> **Problem description**
Extract every line of the items below that contains the word "Collapse".

[Saved dataset items]
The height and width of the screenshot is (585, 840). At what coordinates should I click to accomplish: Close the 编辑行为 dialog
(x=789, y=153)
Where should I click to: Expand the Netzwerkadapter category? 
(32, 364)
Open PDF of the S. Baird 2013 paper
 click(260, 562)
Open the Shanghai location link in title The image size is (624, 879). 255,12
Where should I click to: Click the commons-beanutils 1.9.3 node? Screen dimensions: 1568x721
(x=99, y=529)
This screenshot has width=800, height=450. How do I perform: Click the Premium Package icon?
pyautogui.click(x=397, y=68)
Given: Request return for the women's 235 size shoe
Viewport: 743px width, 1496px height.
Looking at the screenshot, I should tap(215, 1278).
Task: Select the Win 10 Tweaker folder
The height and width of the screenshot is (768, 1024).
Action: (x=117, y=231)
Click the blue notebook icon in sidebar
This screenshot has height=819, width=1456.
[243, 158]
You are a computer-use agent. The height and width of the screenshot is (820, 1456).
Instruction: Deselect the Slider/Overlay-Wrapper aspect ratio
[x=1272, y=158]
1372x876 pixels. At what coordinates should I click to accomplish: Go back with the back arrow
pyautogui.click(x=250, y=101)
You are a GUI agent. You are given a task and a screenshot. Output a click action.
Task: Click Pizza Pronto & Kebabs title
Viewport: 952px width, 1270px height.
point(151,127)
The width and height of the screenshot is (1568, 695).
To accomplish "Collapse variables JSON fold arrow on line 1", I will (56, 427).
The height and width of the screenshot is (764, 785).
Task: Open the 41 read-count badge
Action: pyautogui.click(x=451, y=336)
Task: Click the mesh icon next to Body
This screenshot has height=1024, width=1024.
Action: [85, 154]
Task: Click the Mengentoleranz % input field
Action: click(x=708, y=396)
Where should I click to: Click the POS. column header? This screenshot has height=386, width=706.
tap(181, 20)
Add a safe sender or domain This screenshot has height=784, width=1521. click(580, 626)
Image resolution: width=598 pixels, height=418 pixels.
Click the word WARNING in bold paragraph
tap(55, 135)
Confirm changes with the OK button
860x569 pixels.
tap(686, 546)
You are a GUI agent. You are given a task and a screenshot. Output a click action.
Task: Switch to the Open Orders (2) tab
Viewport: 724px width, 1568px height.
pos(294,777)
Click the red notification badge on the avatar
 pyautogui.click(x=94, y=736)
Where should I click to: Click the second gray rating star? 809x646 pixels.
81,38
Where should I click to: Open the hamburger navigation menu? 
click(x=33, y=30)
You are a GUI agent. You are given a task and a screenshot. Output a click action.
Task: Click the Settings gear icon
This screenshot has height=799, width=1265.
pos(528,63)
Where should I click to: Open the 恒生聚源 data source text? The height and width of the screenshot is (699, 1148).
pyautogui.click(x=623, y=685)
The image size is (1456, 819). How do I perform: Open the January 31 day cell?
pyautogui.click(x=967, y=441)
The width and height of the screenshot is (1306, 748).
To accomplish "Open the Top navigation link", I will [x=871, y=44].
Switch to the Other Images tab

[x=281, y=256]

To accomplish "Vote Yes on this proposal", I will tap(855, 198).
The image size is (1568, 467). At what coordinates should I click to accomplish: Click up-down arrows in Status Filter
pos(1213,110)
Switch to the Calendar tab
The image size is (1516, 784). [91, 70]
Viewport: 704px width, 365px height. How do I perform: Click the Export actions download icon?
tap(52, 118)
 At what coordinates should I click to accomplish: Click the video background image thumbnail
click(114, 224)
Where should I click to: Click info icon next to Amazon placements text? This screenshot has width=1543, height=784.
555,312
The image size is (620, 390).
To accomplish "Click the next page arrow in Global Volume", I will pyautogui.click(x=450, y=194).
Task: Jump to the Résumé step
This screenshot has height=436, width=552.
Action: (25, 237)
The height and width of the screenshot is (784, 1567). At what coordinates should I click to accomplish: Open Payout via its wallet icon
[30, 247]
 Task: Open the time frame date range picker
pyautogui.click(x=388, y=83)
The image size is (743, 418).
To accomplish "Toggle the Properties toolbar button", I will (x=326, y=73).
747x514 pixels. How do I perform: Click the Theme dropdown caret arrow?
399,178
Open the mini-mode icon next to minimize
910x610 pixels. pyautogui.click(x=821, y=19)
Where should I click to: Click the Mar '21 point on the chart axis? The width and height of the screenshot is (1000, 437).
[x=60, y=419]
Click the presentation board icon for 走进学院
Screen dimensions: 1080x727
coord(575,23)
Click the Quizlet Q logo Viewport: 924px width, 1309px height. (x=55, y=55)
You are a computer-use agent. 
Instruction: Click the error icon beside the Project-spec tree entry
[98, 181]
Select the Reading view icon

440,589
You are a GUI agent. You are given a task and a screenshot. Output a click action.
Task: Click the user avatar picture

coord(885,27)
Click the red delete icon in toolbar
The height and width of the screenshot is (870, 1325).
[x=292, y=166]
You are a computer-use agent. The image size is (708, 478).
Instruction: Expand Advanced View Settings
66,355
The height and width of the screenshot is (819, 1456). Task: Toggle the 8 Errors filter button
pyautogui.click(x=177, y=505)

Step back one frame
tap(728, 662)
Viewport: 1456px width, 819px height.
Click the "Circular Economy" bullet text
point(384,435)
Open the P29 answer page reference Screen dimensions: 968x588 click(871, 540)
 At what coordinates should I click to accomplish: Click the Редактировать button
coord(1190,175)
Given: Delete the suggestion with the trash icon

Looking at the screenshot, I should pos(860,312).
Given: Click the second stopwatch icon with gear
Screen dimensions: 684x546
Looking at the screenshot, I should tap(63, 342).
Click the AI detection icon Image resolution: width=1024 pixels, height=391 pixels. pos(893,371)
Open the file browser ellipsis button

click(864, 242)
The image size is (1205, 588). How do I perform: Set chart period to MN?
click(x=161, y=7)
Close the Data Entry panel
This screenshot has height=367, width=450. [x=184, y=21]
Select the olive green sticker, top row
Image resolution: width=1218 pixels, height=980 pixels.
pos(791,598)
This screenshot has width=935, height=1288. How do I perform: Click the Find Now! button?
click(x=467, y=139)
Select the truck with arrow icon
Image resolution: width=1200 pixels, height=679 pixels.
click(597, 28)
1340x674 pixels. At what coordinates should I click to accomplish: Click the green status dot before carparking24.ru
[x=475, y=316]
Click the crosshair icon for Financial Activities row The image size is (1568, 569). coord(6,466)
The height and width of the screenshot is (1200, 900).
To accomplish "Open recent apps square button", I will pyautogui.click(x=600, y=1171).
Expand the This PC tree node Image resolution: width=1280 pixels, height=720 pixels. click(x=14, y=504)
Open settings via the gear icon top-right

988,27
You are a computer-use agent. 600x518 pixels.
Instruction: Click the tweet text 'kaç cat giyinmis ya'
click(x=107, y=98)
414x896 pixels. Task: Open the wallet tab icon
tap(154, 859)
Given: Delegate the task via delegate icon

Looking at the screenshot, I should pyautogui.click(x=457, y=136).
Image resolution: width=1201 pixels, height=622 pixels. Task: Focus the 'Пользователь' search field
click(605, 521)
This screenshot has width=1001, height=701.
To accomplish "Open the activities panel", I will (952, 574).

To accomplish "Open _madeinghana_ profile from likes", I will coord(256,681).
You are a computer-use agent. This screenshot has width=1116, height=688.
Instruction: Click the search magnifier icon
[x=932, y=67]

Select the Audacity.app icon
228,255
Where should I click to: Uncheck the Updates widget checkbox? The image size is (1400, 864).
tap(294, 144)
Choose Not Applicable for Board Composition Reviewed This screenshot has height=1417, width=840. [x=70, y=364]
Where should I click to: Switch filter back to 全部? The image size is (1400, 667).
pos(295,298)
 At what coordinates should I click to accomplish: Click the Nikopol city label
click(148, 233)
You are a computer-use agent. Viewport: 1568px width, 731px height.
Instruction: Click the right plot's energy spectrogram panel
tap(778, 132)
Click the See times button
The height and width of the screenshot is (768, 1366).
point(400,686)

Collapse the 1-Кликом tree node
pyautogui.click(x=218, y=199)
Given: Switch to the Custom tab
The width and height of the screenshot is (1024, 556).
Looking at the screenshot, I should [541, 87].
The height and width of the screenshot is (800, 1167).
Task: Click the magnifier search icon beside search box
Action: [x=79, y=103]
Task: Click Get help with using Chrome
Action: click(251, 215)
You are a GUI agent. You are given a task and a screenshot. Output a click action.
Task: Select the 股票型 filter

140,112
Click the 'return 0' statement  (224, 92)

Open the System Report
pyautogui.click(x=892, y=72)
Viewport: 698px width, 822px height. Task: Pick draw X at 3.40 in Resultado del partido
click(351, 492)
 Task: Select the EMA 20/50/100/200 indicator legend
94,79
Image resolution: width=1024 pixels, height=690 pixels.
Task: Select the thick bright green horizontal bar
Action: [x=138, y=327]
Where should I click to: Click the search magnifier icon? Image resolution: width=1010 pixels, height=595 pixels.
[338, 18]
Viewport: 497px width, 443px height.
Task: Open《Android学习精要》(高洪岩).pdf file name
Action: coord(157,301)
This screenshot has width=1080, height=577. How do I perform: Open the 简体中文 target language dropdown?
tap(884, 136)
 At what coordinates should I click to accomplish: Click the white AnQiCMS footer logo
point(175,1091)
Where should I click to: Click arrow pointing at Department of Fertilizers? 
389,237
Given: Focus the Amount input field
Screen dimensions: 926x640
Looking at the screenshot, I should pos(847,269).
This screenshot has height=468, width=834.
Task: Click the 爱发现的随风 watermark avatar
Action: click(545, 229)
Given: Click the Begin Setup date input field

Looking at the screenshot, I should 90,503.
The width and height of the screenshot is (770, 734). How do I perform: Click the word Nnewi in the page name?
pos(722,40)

> **Task answer**
To accomplish "Collapse variables JSON fold arrow on line 1", I will (56, 427).
Collapse the 1-Кликом tree node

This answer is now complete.